Extrait ::

L’École de cavalerie de Saumur (1814-1914)

La création de l’équitation militaire.


Introduction

L’École de cavalerie de Saumur a été fondée en 1814 à Saumur, pour servir d’école d’application aux officiers de la cavalerie française. Elle sert également de laboratoire et de banc d’essai pour toutes les innovations introduites dans la cavalerie. L’étude de l’École permet donc d’appréhender tous les problèmes rencontrés par la cavalerie au xixe siècle, et plus généralement la manière dont les institutions militaires se développent et progressent au cours du temps. C’est le temps, c’est-à-dire la dimension dans laquelle la connaissance humaine modifie la manière dont évoluent les institutions, qui a été choisi comme angle d’approche principal de l’École de cavalerie. Le but est notamment d’examiner les manières dont la tradition collective intégrée par les individus devient un référent obligé des décisions individuelles comme collectives.

Données fournies ::
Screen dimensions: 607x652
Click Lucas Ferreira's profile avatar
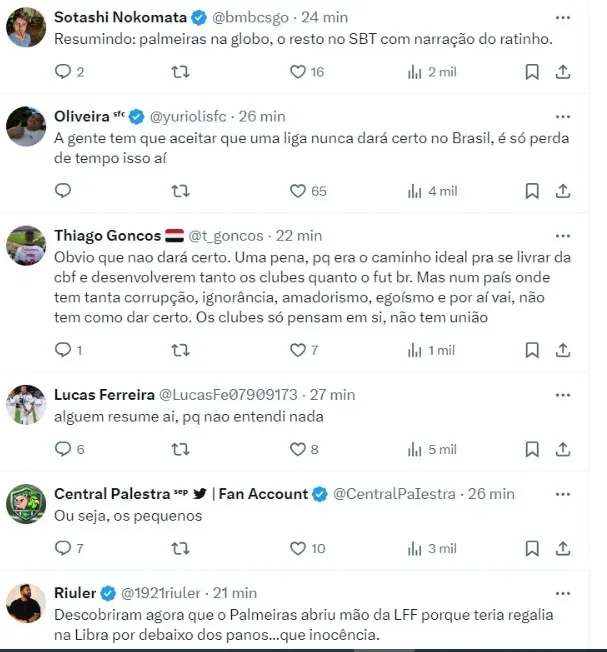point(25,404)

Votre tâche ::
Reprenez l'extrait sur l'École de cavalerie de Saumur à sa dernière phrase et poursuivez-en la rédaction. Les données ne sont d'aucune utilité pour ce travail.

Votre réponse ::
Sources

Cette étude prend essentiellement appui sur les documents conservés au Service historique de l’Armée de terre à Vincennes, dépositaire des archives militaires, et à la bibliothèque de l’actuelle École d’application de l’arme blindée cavalerie à Saumur, qui conserve de nombreux registres de l’École de cavalerie du xixe siècle. Au-delà de ces sources directement produites par l’École ou par son administration de tutelle, le ministère de la Guerre, la multiplicité des domaines concernés par les activités de l’École de cavalerie a nécessité une utilisation extensive de documents conservés aux Archives départementales de Maine-et-Loire, aux Archives municipales de Saumur et à la bibliothèque du château-musée de Saumur.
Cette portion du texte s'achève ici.